In [10]:
import gymnasium as gym
import numpy as np
import random

# Create environment
env = gym.make("CartPole-v1")

# Observation space (state size)
state_size = env.observation_space.shape[0]
action_size = env.action_space.n

print("State size:", state_size)
print("Action size:", action_size)

State size: 4
Action size: 2


In [11]:
# Discretize states
def discretize_state(state, bins=(6, 12)):
    cart_pos, cart_vel, pole_angle, pole_vel = state
    cart_pos_bins = np.linspace(-2.4, 2.4, bins[0])
    cart_vel_bins = np.linspace(-3.0, 3.0, bins[1])
    pole_angle_bins = np.linspace(-0.21, 0.21, bins[0])
    pole_vel_bins = np.linspace(-3.5, 3.5, bins[1])

    state_idx = (
        np.digitize(cart_pos, cart_pos_bins),
        np.digitize(cart_vel, cart_vel_bins),
        np.digitize(pole_angle, pole_angle_bins),
        np.digitize(pole_vel, pole_vel_bins),
    )
    return state_idx

In [12]:
# Initialize Q-table
q_table = np.zeros((7, 13, 7, 13, action_size))  # (bins + 1 for digitize output)

# Hyperparameters
alpha = 0.1   # learning rate
gamma = 0.99  # discount factor
epsilon = 1.0 # exploration rate
epsilon_decay = 0.995
epsilon_min = 0.01
episodes = 5000

In [13]:
for episode in range(episodes):
    state = discretize_state(env.reset()[0])  # get initial state
    done = False
    total_reward = 0

    while not done:
        # ε-greedy policy
        if random.uniform(0, 1) < epsilon:
            action = env.action_space.sample()
        else:
            action = np.argmax(q_table[state])
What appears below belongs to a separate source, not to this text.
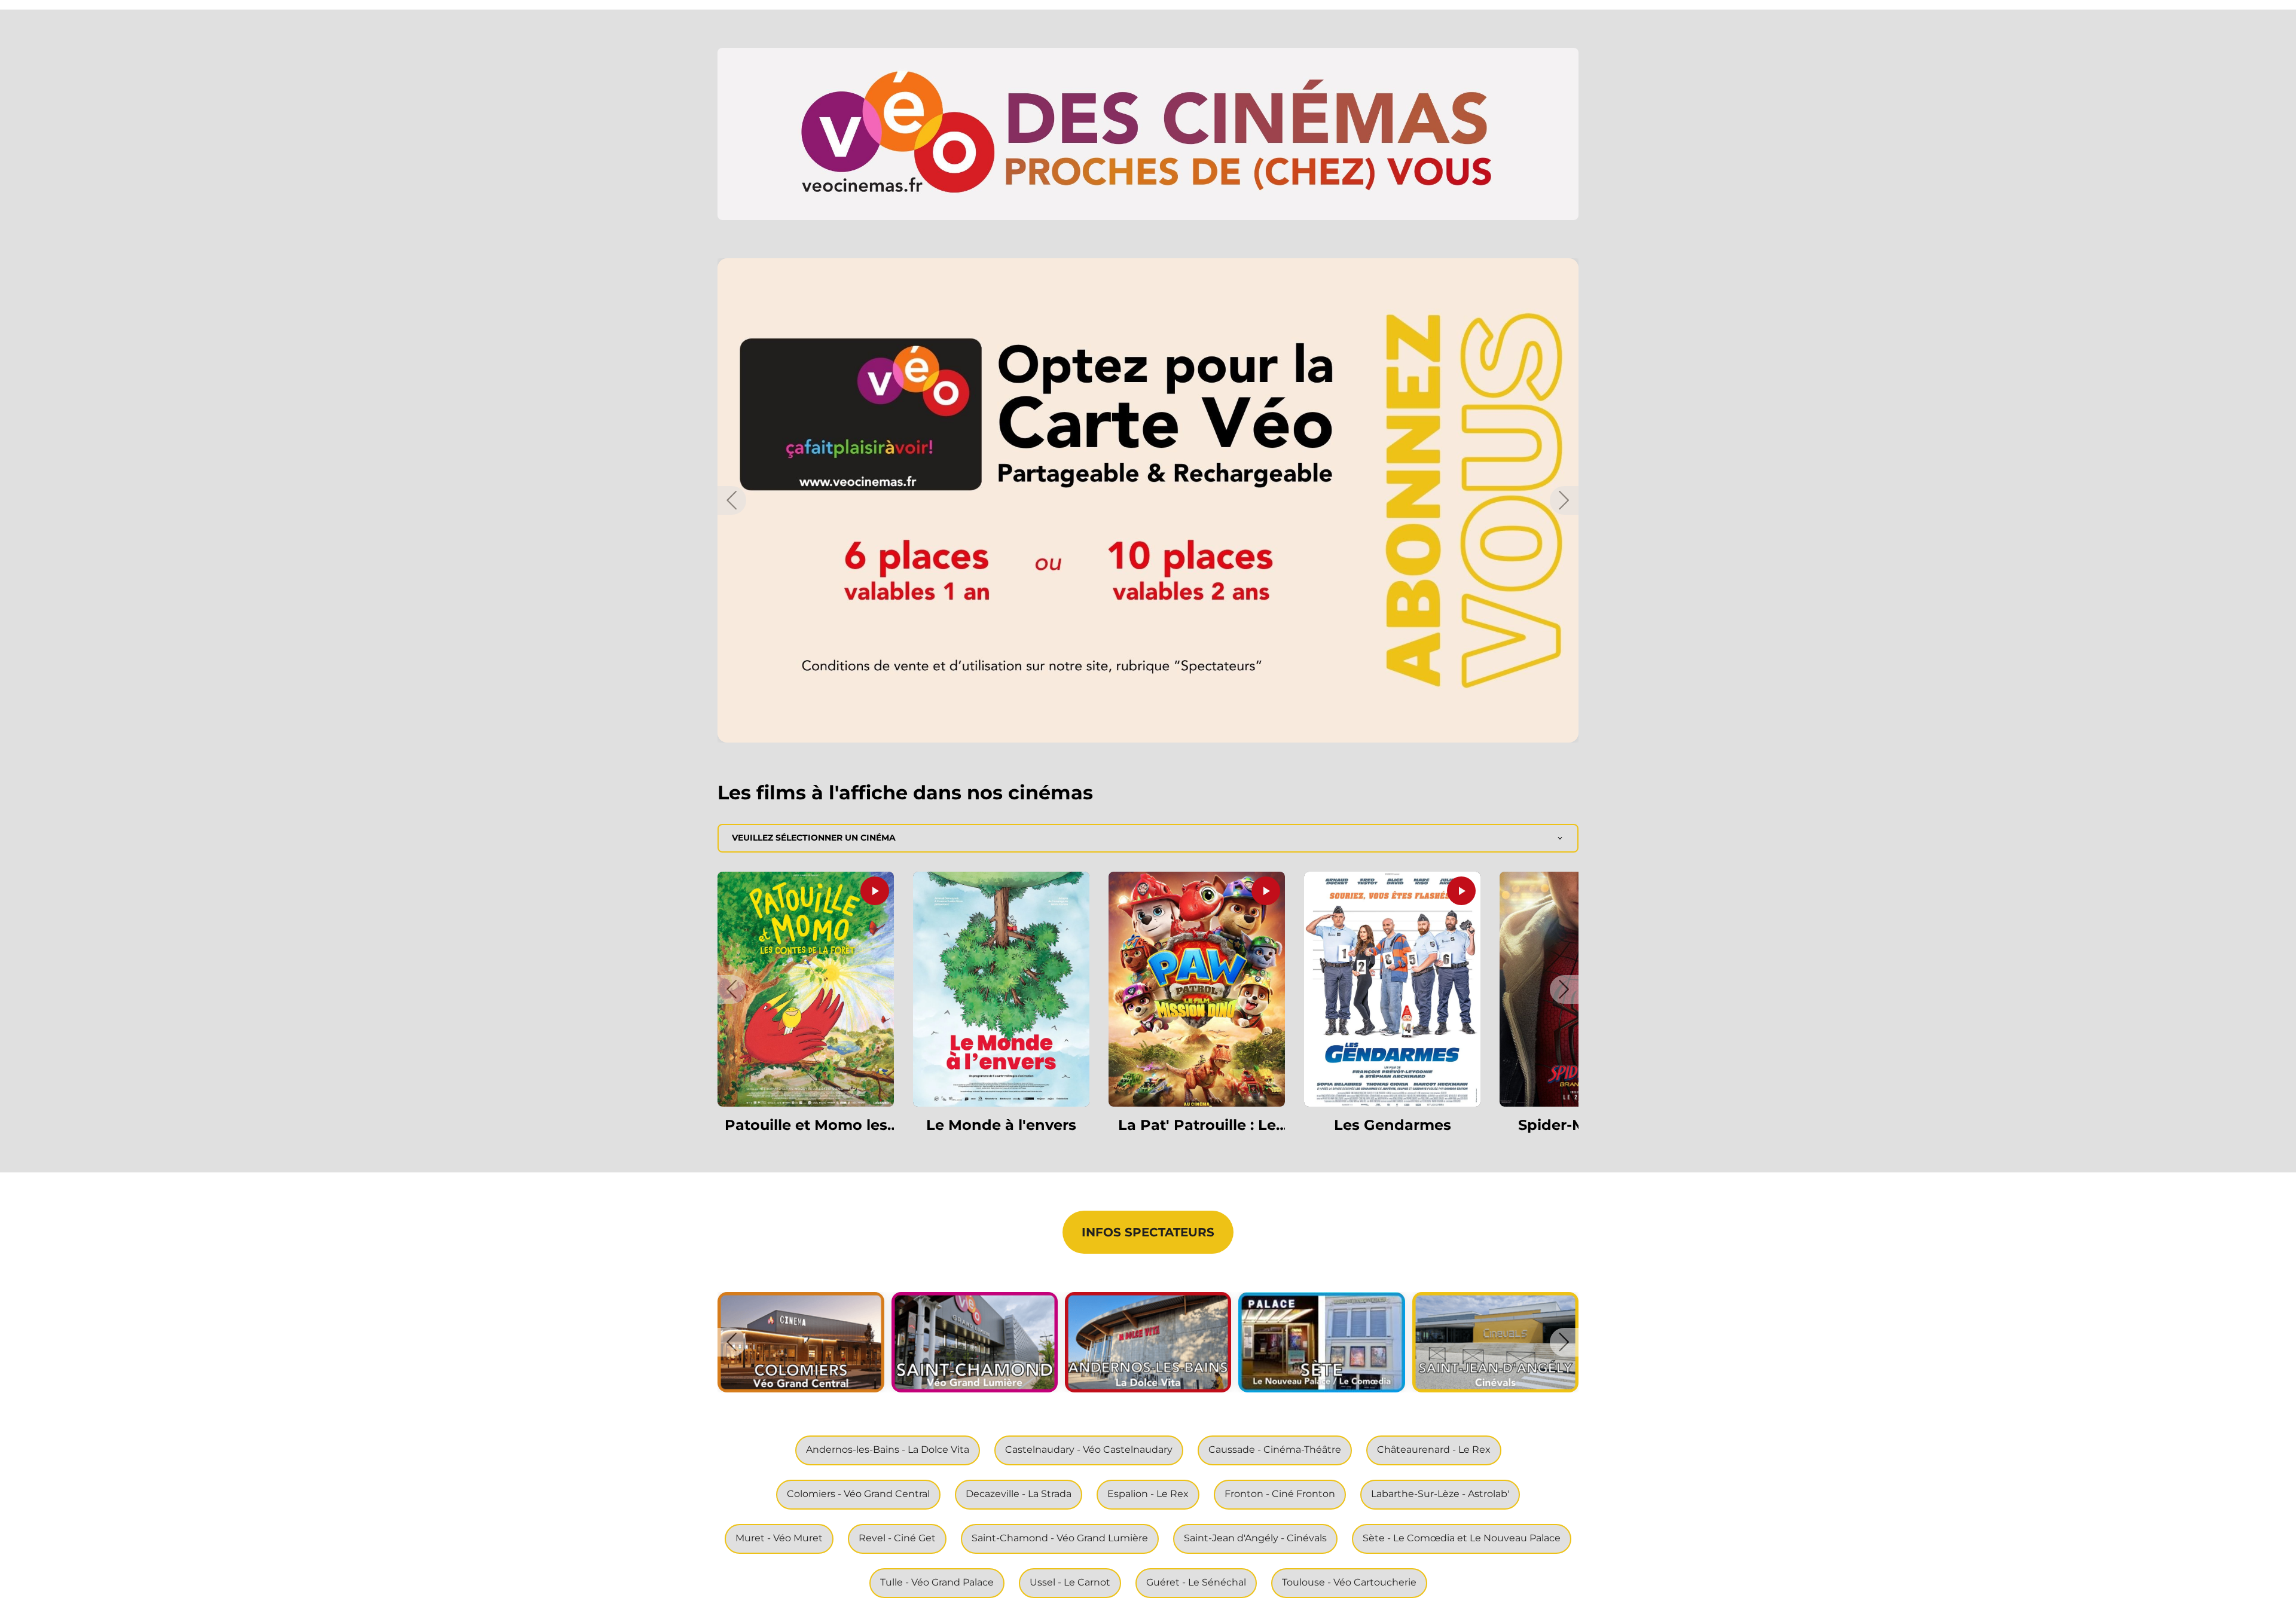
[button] (1148, 134)
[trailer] (874, 890)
        next_state, reward, done, _, _ = env.step(action)
        next_state = discretize_state(next_state)

        # Update Q-value
        best_next_action = np.argmax(q_table[next_state])
        q_table[state + (action,)] += alpha * (
            reward + gamma * q_table[next_state + (best_next_action,)] - q_table[state + (action,)]
        )

        state = next_state
        total_reward += reward

    # Decay epsilon
    if epsilon > epsilon_min:
        epsilon *= epsilon_decay

    if episode % 500 == 0:
        print(f"Episode {episode}, Total reward: {total_reward}, Epsilon: {epsilon:.2f}")

Episode 0, Total reward: 24.0, Epsilon: 0.99
Episode 500, Total reward: 62.0, Epsilon: 0.08
Episode 1000, Total reward: 111.0, Epsilon: 0.01
Episode 1500, Total reward: 100.0, Epsilon: 0.01
Episode 2000, Total reward: 115.0, Epsilon: 0.01
Episode 2500, Total reward: 100.0, Epsilon: 0.01
Episode 3000, Total reward: 103.0, Epsilon: 0.01
Episode 3500, Total reward: 66.0, Epsilon: 0.01
Episode 4000, Total reward: 103.0, Epsilon: 0.01
Episode 4500, Total reward: 96.0, Epsilon: 0.01


In [14]:
state = discretize_state(env.reset()[0])
done = False
total_reward = 0

while not done:
    env.render()
    action = np.argmax(q_table[state])
    next_state, reward, done, _, _ = env.step(action)
    next_state = discretize_state(next_state)
    state = next_state
    total_reward += reward

print("Test Reward:", total_reward)
env.close()

Test Reward: 114.0